6. The receiving party will be required to transmit a Functional Acknowledgement (“997” EDI transaction set

document) within 24 hours of receipt of the original EDI transaction set document. It is the originator’s responsibility to monitor transmissions for overdue Functional Acknowledgements. The Functional Acknowledgement will constitute conclusive evidence that an EDI document has been properly received. No message may be considered received or enforceable until received as evidenced by a “997”. Neither party will be responsible for a communication received from the other party in unintelligible or garbled form, provided the receiving party gives prompt notice to the originating party (if identifiable from the received document) of any such occurrence.

a. The originating party is responsible and liable for the completeness and accuracy of the EDI

transaction sets sent. The receiving party must promptly notify the originating party of any transmission error that is reasonably obvious to the receiving party, in order to enable the originating party to take corrective actions.

b. Where there is evidence that an EDI transaction set has been corrupted or if any EDI transaction set is

identified or capable of being identified as incorrect, it shall be promptly retransmitted by the originating party. Each party shall use commercially reasonable efforts to identify and properly address duplicative communications.
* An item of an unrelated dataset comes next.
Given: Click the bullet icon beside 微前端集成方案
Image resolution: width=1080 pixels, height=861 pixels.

c. If the receiving party has reason to believe that a communication is not intended for it, the receiving

party shall take reasonable action to promptly notify the originating party. Upon receipt of confirmation from originating party that the communication was not intended for the receiving party, the receiving party shall delete information contained in the communication from its systems.

7. It is required that Seller resolve all discrepancies between the most recently transmitted 850 (Purchase Order)
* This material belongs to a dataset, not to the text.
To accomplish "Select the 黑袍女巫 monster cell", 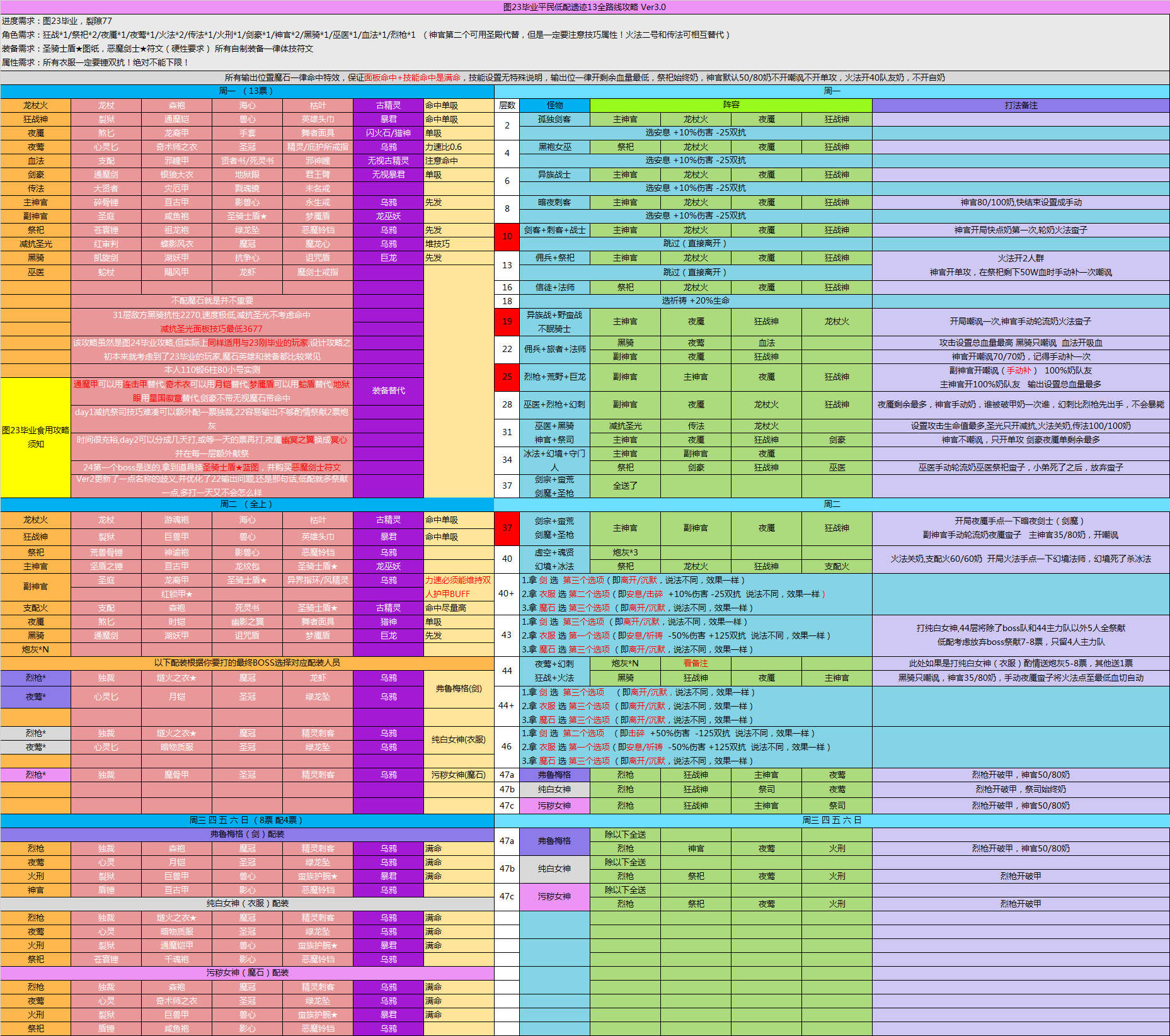I will [554, 147].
and the anticipated 856 (Advance Ship Notice) transaction set document and against the actual shipment to be made prior to the transmission of the 856 document. Discrepancies identified between the 850 and the 856 documents and/or the 856 document and the physical shipment could result in chargebacks as stipulated in the VPM.

8. It is required that Seller resolve all discrepancies between the most recently transmitted 850 (Purchase Order)

and the anticipated 810 (Commercial Invoice) transaction set document prior to the transmission of the 810 document. The payment terms and item cost as listed in the most recently transmitted 850 transaction set document to Seller will govern what is paid against the 810 (Commercial Invoice) transaction set document should discrepancies be identified between the two transaction set documents at the time the 810 transaction set document is received. Buyer will not accept a zero balance due 810 transaction set document via EDI.

9. If changes are made to the purchase order, Buyer will issue a new full replacement purchase order. Buyer will

not transmit a purchase order transaction set (850) with changes only. Should a purchase order with changes only be received, they are to be disregarded as a duplicate. DOUBLE SHIPMENTS MADE AGAINST A DUPLICATE 850 TRANSACTION SET WILL BE REJECTED AND THE RETURN WILL BE THE RESPONSIBILITY OF THE SELLER.

Concerns or issues with EDI transmissions or transaction sets or the Master Sourcing Agreement are to be reported to:

Charming Shoppes, Inc. 450 Winks Lane Bensalem, PA 19020 U.S.A. Attn: Director International Trade and Compliance

Any notice required or permitted under the Agreement as to Buying Agent shall be given to the Buying Agent (if applicable) at the address identified in the Buying Agent section of the signature page to this Agreement.